[Apply what you read]
[a] List every service that, according to the passage on rural and remote health services, local charitable groups once provided.
[b] Reproduce word for word everything in the passage on rural and remote health services from "Some will recall" down to "the skills available.".
[c] Condense the paragraph of the passage on rural and remote health services that opens with "To address these issues" into a short bulleted list that keeps its main facts.

[Supplied passage]
=== Begin Enclosure ===
People living in rural and remote Australia have poorer access to health and social services in their local community than other Australians, and as a result have poorer health and life outcomes.
A new model of rural and remote health and community service delivery is needed to systemically address these poorer outcomes. This means moving away from short term programs and trials which are contributing to increasing fragmentation of services and which have failed to deliver systemic improvement for rural and remote people.
Some will recall the days when rural and remote communities had their own local community boards that ran the local hospital and primary health service, and dedicated local charitable groups provided everything from child care to primary health, community transport to housing for vulnerable members of the community.
In those days rural and remote towns had a vibrant multi-professional sector working collaboratively with each other and the community around local priorities.
Local GPs were treated with respect by both the community, and the hospital system, and community groups delivered heartfelt care to their own.
Of course, there were problems with community-led services. They relied heavily on locals with commitment and skills, and services were always vulnerable to collapse if key people moved on. At times, quality could be variable depending on the skills available.
To address these issues we took a sledge hammer to crack a nut. We collapsed local community-led hospitals into large corporate health districts, and centralised social services and outsourced them to commercial firms. In doing so, rural and remote people were relegated to the position of bystanders as their local services disappeared and community outcomes declined.
Towns that once had a vibrant local GP practice no longer have any services. Fly-in-fly-out services have replaced many of the social supports that were once locally available. One-size-fits-all solutions are now imposed with little to no community engagement or consultation.
In short, things are now worse - much worse - than the system we replaced.
=== End Enclosure ===
Stored records
=== Begin Enclosure ===
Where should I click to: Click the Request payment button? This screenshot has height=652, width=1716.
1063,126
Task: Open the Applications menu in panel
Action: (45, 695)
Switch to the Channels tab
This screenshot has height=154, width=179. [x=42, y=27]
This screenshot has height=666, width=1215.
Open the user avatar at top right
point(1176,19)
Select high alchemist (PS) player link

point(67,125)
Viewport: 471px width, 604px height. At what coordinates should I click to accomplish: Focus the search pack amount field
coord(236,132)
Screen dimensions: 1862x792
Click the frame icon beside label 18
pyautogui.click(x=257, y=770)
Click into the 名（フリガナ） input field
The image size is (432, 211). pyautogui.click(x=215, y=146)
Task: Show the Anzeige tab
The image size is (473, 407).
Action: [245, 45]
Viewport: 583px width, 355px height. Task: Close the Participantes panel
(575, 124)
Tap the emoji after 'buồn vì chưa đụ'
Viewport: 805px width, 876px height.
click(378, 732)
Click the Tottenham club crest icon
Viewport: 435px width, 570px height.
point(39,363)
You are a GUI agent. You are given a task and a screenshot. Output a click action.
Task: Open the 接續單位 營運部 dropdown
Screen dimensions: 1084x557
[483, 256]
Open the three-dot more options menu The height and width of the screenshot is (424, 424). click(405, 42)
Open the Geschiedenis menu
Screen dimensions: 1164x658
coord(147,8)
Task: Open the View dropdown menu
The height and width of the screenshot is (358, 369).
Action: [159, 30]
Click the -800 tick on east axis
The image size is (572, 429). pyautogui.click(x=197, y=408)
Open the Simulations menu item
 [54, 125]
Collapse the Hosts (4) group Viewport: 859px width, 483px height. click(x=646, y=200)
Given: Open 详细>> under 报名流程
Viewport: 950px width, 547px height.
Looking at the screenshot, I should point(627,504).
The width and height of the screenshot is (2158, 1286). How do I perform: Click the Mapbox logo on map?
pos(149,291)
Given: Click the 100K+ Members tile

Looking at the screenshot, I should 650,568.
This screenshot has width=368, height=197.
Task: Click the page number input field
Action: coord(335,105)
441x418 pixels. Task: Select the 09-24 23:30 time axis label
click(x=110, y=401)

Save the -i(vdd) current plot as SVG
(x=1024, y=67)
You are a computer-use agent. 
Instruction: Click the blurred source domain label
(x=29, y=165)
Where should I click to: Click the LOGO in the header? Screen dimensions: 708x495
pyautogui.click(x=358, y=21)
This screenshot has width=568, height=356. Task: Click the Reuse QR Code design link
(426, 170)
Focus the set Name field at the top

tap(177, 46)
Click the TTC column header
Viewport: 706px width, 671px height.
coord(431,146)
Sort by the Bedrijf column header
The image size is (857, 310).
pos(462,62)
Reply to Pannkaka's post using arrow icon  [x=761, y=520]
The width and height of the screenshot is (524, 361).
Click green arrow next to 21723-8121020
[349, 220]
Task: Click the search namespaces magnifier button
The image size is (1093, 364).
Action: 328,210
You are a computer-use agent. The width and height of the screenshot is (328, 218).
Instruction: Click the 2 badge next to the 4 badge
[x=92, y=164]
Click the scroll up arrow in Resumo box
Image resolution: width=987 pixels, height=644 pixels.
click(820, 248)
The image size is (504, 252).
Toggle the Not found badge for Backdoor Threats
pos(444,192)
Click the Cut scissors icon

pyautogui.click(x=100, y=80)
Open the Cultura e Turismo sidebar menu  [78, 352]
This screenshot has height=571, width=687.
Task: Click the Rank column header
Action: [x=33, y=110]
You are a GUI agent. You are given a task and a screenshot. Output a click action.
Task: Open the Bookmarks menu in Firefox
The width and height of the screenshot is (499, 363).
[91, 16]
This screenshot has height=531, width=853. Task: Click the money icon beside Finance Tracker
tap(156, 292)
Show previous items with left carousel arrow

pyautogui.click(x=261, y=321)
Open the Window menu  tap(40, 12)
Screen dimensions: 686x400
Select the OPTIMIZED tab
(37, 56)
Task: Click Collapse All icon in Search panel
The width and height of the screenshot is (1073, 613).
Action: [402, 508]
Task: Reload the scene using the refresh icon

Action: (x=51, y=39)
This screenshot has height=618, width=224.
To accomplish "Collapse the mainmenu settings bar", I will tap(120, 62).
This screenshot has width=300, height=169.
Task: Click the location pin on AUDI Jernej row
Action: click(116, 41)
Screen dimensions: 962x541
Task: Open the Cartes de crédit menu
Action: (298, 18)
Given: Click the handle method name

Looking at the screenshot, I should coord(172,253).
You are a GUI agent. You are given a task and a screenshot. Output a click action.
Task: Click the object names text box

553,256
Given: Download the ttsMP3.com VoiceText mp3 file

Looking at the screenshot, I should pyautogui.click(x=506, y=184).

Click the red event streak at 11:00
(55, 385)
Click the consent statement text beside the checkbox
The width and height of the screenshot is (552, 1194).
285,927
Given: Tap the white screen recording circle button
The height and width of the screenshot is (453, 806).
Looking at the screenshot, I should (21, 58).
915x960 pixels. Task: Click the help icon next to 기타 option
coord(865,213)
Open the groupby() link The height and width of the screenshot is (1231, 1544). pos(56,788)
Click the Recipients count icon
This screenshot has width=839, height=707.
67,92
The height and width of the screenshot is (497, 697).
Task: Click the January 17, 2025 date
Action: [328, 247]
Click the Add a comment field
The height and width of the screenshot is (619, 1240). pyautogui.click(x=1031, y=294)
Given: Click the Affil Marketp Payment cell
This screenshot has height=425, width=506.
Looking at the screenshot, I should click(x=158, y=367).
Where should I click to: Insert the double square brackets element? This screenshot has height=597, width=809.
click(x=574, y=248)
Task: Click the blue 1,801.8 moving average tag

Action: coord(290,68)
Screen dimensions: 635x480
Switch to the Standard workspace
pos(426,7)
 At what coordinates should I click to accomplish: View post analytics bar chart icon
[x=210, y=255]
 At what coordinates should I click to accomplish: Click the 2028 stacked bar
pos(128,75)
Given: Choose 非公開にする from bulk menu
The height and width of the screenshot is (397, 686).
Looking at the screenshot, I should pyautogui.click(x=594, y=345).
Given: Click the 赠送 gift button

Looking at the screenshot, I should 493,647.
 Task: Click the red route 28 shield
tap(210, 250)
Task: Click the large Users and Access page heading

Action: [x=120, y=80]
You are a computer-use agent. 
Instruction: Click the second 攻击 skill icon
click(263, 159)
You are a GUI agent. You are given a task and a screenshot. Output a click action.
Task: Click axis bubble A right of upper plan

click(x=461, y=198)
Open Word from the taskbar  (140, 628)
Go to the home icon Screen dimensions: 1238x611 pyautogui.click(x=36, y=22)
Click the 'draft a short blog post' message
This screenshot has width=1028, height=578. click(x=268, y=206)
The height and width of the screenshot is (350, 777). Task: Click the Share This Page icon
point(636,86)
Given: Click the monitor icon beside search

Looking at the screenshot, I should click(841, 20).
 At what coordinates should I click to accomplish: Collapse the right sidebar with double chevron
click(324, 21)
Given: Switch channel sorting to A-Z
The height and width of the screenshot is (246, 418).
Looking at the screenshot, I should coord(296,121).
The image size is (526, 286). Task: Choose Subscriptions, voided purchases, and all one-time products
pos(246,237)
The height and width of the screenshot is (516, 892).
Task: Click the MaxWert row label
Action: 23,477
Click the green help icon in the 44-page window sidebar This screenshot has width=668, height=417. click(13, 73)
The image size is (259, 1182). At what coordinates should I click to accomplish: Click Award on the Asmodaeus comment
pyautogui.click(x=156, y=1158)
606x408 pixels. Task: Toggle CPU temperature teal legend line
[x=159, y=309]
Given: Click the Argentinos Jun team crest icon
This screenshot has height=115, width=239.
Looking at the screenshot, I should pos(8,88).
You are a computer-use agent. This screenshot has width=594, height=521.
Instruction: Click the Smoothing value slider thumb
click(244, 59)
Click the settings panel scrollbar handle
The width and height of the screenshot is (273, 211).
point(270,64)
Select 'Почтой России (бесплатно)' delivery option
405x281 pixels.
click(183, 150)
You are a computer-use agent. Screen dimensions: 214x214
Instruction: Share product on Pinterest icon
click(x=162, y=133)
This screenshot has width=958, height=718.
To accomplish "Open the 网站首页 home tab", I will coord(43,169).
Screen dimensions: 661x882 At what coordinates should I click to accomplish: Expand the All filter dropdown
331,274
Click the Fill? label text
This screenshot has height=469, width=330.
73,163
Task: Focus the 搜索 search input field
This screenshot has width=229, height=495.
=== End Enclosure ===
[Outputs by task]
[a]
- child care
- primary health
- community transport
- housing for vulnerable members of the community

[b]
Some will recall the days when rural and remote communities had their own local community boards that ran the local hospital and primary health service, and dedicated local charitable groups provided everything from child care to primary health, community transport to housing for vulnerable members of the community.
In those days rural and remote towns had a vibrant multi-professional sector working collaboratively with each other and the community around local priorities.
Local GPs were treated with respect by both the community, and the hospital system, and community groups delivered heartfelt care to their own.
Of course, there were problems with community-led services. They relied heavily on locals with commitment and skills, and services were always vulnerable to collapse if key people moved on. At times, quality could be variable depending on the skills available.

[c]
- The response to the problems was a sledge hammer used to crack a nut.
- Local community-led hospitals were merged into large corporate health districts.
- Social services were centralized and outsourced to commercial firms.
- Rural and remote people became bystanders as their local services disappeared and community outcomes declined.